The Chronicle flung its bold cone of light and glaring challenge across the street. It seemed to strike the canvas with a slap.

“Forty Reform votes thrown out in 1st Ward. Fraud!”

A hush fell on Tecumseh Street. Then a roar went up that seemed to shake the buildings. Tecumseh Street thundered below, monstrous and elemental, and trembled above like a resonant drum. The mob rolled against the brick front of the block like a surf that might be expected to splash any moment up the flat perpendicular. Grey helmets of policemen tossed on the surface. Faces were yellow and greenish-white in the mingled electric-light and moonlight. Fists and spread hands were shaken at The Press windows. Five or six heads were in the window of the little room. Wood's face was plain to make out by his grey shovel-beard. They shouted comments in each other's ears.

“It's a riot.”

“No!”

“Looks like the bottom of hell, don't it?” Then a little spit of smoke and flame darted like a snake's tongue between the advertising boards, seven feet above the sidewalk. There was a sharp crack that only the nearest heard.

Wood flung up his hand, pitched forward, and hung half over the window sill.

Someone directly beneath, looking up, saw a head hanging, felt a drop splash on his face, and drew back wincing.

The thrill and hush spread from the centre. It ran whisperingly over the mass. The roar died away in the distance to right and left. Tecumseh Street was still, except for the crash where a policeman tore a board from the advertisements with a heave of burly shoulders, and plunged through into the darkness of empty lots.

The little room above was now crowded and silent, like the street. They laid Wood on the table with a coat under his head. He coughed and blinked his eyes at the familiar faces, leaning over him, strained and staring.

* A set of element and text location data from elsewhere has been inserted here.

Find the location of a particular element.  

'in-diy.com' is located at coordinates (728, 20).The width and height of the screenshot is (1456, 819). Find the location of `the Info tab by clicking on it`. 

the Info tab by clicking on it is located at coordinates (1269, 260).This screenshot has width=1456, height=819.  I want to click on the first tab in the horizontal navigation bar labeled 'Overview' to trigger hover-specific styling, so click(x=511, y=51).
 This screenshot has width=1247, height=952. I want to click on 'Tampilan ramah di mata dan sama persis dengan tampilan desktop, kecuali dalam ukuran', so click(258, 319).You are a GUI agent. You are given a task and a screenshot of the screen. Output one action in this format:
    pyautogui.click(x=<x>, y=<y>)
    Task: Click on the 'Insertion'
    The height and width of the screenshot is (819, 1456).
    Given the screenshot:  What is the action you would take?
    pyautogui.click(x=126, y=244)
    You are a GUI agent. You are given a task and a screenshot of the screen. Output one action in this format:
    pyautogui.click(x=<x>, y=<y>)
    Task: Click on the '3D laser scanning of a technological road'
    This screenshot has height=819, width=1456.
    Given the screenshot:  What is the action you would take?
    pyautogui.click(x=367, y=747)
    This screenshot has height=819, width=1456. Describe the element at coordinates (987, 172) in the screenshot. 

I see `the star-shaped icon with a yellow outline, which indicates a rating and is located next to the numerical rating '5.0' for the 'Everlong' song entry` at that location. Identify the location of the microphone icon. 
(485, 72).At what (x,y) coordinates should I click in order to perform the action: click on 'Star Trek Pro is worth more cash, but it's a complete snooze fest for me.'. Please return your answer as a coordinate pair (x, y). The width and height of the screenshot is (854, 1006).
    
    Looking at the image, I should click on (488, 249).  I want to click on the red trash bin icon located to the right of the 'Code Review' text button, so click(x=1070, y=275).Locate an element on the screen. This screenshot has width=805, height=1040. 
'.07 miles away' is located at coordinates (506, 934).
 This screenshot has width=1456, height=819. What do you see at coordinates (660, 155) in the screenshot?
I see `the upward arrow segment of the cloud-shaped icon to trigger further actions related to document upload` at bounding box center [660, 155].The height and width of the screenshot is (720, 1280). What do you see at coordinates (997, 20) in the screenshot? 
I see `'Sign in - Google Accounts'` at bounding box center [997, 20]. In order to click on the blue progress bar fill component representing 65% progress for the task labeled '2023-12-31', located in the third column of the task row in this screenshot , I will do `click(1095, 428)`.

“You boys are foolish. Charlie Carroll—I want—take Hennion—Ranald Cam, you hear me! Becket—Tuttle.”

It was like a Roman emperor dispensing the succession, some worn Augustus leaving historic counsel out of his experience of good and evil and the cross-breeds of expediency—meaning by good, good for something, and by evil, good for nothing.

“Seems queer to be plugged at my time of life. Take Hennion. You ain't got any heads. Dick!”

Hennion stood over him. Wood looked up wistfully, as if there were something he would like to explain.

“The game's up to you, Dick. I played it the only way I knew how.”

The moon floated clear above the street, and mild and speculative. Ten minutes passed, twenty, thirty. The mass began to sway and murmur, then caught sight of Carroll in the window, lifting his hand, and was quiet.

“Gentlemen, Mr. Wood is dead.”

For a moment there was hardly a motion. Then the crowd melted away, shuffling and murmuring, into half a score of dim streets.